PROBLEM
Write out the material as a numbered list with blank lines omitted, starting at the line containing "middle blue box in the three-box group" and ending after the line containing "[x=193, y=225]".

MATERIAL FOR THIS TASK

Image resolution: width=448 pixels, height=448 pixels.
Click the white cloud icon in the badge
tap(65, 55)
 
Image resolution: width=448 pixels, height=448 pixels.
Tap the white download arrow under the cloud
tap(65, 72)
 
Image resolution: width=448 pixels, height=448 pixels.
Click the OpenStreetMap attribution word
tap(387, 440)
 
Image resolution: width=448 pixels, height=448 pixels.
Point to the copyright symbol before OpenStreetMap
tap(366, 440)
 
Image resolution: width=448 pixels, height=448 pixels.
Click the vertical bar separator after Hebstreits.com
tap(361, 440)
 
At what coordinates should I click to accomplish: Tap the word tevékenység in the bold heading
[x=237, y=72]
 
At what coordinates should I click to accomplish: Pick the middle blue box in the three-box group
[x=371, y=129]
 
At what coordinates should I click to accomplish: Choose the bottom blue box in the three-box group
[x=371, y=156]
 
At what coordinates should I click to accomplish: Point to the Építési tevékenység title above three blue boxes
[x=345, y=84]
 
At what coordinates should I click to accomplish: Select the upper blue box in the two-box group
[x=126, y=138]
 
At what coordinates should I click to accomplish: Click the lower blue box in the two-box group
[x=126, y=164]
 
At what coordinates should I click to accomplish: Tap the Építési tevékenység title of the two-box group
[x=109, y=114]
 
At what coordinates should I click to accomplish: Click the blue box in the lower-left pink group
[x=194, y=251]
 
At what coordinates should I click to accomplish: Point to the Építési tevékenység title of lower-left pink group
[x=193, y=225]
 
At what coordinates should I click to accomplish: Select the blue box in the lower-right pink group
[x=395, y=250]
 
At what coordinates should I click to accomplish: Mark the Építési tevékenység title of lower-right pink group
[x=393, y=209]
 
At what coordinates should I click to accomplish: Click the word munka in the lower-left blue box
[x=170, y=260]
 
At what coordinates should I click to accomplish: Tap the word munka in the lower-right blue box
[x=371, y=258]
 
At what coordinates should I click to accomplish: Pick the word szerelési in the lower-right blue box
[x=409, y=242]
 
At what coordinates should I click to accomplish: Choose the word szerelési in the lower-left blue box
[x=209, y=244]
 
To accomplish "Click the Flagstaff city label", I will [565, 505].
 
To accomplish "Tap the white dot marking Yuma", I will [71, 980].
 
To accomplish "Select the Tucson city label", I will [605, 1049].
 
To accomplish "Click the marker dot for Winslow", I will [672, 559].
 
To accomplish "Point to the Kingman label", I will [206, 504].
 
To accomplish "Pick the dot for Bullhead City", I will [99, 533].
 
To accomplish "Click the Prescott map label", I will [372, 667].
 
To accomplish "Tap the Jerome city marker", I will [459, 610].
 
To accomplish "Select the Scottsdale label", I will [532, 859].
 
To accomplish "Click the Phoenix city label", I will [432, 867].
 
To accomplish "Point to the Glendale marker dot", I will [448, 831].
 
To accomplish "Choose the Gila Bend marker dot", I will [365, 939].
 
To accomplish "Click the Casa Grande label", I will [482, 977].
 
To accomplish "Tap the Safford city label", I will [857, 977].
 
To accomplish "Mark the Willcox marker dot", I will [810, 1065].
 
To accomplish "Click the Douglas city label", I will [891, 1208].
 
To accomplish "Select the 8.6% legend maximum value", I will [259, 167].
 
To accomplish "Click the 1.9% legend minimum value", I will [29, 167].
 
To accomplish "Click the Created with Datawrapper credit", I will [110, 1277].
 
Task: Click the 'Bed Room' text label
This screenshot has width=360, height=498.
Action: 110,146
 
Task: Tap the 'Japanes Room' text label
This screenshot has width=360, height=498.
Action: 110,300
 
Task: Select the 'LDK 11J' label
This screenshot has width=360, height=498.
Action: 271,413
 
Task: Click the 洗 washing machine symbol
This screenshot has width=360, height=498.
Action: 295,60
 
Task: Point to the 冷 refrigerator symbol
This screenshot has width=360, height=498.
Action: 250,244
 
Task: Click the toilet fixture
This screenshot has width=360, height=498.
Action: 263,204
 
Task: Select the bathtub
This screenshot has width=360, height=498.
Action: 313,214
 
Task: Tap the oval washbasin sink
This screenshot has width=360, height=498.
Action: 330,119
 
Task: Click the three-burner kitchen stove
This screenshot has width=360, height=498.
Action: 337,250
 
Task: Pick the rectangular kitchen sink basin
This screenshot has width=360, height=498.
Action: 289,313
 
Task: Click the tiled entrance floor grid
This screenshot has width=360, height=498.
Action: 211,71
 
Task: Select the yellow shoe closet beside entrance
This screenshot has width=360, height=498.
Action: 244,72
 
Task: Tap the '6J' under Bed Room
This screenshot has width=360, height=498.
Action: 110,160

TASK RESULT
1. At what coordinates should I click to accomplish: Pick the middle blue box in the three-box group
2. [x=371, y=129]
3. At what coordinates should I click to accomplish: Choose the bottom blue box in the three-box group
4. [x=371, y=156]
5. At what coordinates should I click to accomplish: Point to the Építési tevékenység title above three blue boxes
6. [x=345, y=84]
7. At what coordinates should I click to accomplish: Select the upper blue box in the two-box group
8. [x=126, y=138]
9. At what coordinates should I click to accomplish: Click the lower blue box in the two-box group
10. [x=126, y=164]
11. At what coordinates should I click to accomplish: Tap the Építési tevékenység title of the two-box group
12. [x=109, y=114]
13. At what coordinates should I click to accomplish: Click the blue box in the lower-left pink group
14. [x=194, y=251]
15. At what coordinates should I click to accomplish: Point to the Építési tevékenység title of lower-left pink group
16. [x=193, y=225]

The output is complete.